◆ **Exercise**: Please convert the entries from the line with "Task: Click the zoom to fit icon" through the line with "will click(x=421, y=33)." into a two-column CSV headed instruction and response. Give one row per entry, with each field in quotes and line breaks replaced by spaces.
-*-
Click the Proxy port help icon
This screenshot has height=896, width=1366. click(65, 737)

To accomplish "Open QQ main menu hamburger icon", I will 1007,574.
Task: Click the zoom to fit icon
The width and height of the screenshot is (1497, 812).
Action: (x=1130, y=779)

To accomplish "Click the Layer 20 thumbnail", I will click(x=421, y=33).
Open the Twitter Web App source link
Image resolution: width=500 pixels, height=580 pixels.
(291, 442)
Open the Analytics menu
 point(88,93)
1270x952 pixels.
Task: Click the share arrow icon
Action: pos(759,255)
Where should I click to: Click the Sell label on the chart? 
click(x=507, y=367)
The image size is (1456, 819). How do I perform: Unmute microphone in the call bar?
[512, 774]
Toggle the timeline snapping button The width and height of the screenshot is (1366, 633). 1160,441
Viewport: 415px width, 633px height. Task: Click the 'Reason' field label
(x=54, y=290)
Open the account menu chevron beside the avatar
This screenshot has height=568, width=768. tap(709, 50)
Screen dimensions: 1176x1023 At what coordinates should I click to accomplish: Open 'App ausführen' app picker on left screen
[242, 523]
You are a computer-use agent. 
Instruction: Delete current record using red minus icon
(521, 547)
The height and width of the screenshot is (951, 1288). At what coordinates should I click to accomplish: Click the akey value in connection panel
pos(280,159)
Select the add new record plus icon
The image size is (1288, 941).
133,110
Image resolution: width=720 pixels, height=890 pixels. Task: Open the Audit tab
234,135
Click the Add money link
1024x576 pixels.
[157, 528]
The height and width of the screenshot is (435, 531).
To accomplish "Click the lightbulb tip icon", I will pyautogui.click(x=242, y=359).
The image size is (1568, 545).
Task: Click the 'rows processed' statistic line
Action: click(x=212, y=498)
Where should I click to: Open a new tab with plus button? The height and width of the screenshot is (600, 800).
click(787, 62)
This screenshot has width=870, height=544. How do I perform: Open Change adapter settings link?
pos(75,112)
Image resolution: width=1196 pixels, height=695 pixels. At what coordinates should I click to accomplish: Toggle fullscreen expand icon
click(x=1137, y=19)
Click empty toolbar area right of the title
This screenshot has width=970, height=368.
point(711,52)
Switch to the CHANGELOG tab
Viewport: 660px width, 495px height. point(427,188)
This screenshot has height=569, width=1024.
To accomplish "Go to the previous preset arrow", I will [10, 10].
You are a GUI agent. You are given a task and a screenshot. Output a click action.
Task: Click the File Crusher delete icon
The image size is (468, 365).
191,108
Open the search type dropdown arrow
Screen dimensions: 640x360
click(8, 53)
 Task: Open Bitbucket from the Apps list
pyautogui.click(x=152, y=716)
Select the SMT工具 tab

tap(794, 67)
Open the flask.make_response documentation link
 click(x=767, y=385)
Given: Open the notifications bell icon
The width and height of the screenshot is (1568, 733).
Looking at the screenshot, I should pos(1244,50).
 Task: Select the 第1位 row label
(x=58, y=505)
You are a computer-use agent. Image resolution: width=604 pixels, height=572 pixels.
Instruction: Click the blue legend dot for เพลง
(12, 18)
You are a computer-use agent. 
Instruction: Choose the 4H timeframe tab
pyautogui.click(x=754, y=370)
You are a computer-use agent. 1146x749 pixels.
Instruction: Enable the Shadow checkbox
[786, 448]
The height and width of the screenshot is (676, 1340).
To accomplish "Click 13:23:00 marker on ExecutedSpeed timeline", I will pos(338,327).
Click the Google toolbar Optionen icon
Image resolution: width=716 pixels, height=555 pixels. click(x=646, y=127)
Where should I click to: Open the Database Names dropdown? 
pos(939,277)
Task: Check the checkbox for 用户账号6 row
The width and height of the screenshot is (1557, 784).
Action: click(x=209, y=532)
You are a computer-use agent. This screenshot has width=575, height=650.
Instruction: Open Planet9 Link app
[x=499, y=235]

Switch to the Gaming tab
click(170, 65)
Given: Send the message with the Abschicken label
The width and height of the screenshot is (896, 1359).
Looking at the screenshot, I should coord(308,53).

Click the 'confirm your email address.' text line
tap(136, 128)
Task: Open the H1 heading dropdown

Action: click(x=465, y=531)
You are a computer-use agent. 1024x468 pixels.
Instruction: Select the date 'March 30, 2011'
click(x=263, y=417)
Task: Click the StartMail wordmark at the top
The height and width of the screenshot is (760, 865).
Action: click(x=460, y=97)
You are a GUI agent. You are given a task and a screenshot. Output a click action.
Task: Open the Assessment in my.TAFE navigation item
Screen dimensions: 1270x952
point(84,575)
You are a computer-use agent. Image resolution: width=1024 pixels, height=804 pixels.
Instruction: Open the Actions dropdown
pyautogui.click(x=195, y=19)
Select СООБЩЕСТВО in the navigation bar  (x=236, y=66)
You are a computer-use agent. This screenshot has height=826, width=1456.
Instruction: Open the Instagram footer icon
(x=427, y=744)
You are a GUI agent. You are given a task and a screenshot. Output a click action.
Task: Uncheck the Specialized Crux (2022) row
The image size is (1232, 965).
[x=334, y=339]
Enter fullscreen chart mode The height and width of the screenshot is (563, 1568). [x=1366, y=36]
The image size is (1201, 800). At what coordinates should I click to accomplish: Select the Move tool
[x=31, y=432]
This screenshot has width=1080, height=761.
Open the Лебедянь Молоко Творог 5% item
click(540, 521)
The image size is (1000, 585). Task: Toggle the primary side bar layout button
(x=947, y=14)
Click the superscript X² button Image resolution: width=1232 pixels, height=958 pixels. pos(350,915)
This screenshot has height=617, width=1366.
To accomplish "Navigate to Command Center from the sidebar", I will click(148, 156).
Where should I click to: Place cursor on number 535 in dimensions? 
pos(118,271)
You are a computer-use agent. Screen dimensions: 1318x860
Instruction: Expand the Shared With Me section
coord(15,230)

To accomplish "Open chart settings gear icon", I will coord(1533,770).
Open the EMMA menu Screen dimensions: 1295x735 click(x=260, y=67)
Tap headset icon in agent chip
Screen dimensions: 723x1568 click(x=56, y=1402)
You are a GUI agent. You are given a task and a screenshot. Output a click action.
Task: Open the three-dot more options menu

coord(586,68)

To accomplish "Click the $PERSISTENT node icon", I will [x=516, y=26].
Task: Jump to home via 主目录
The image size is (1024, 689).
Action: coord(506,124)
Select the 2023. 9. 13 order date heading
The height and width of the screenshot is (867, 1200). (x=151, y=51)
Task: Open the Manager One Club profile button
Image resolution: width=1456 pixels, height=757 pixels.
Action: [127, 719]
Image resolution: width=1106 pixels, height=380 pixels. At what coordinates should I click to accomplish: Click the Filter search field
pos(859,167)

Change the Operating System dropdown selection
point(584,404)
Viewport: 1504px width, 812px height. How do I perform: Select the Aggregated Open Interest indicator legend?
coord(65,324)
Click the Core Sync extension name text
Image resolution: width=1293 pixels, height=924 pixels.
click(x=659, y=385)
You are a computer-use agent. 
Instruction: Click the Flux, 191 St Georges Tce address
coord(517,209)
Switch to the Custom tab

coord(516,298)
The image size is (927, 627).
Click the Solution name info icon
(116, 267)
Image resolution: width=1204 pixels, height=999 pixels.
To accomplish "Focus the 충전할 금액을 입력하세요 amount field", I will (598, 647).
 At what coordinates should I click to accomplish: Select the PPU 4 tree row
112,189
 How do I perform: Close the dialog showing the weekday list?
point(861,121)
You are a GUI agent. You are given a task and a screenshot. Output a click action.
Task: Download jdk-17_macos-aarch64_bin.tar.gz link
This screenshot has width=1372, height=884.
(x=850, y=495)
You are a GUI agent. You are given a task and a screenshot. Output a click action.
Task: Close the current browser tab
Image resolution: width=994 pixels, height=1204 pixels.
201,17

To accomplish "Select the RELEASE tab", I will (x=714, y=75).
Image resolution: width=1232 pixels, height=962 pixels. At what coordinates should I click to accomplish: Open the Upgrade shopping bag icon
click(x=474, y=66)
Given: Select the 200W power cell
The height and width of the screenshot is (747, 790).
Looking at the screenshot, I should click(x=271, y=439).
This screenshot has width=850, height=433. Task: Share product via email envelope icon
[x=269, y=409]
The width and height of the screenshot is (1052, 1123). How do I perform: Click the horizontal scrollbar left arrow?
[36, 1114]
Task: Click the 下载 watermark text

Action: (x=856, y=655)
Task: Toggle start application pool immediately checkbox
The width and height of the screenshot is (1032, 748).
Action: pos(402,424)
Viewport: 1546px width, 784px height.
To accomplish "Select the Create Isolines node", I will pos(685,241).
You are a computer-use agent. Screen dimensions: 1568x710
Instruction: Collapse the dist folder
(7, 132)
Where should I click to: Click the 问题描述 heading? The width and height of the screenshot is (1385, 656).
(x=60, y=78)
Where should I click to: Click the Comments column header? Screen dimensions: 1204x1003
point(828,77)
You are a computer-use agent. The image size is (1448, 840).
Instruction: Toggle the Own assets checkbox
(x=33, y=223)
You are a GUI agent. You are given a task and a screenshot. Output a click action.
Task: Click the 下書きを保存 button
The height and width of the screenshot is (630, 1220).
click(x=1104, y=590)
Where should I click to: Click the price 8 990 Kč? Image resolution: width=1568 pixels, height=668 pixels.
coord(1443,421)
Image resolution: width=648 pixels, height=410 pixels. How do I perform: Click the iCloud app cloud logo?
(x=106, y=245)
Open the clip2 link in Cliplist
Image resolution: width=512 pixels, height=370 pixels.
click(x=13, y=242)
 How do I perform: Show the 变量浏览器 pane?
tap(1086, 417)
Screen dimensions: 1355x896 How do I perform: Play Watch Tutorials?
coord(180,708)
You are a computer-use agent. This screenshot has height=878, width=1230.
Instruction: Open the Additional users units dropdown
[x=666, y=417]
-*-
◆ **Written solution**:
instruction,response
"Task: Click the zoom to fit icon The width and height of the screenshot is (1497, 812).","Action: (x=1130, y=779)"
"To accomplish ""Click the Layer 20 thumbnail"",","I will click(x=421, y=33)."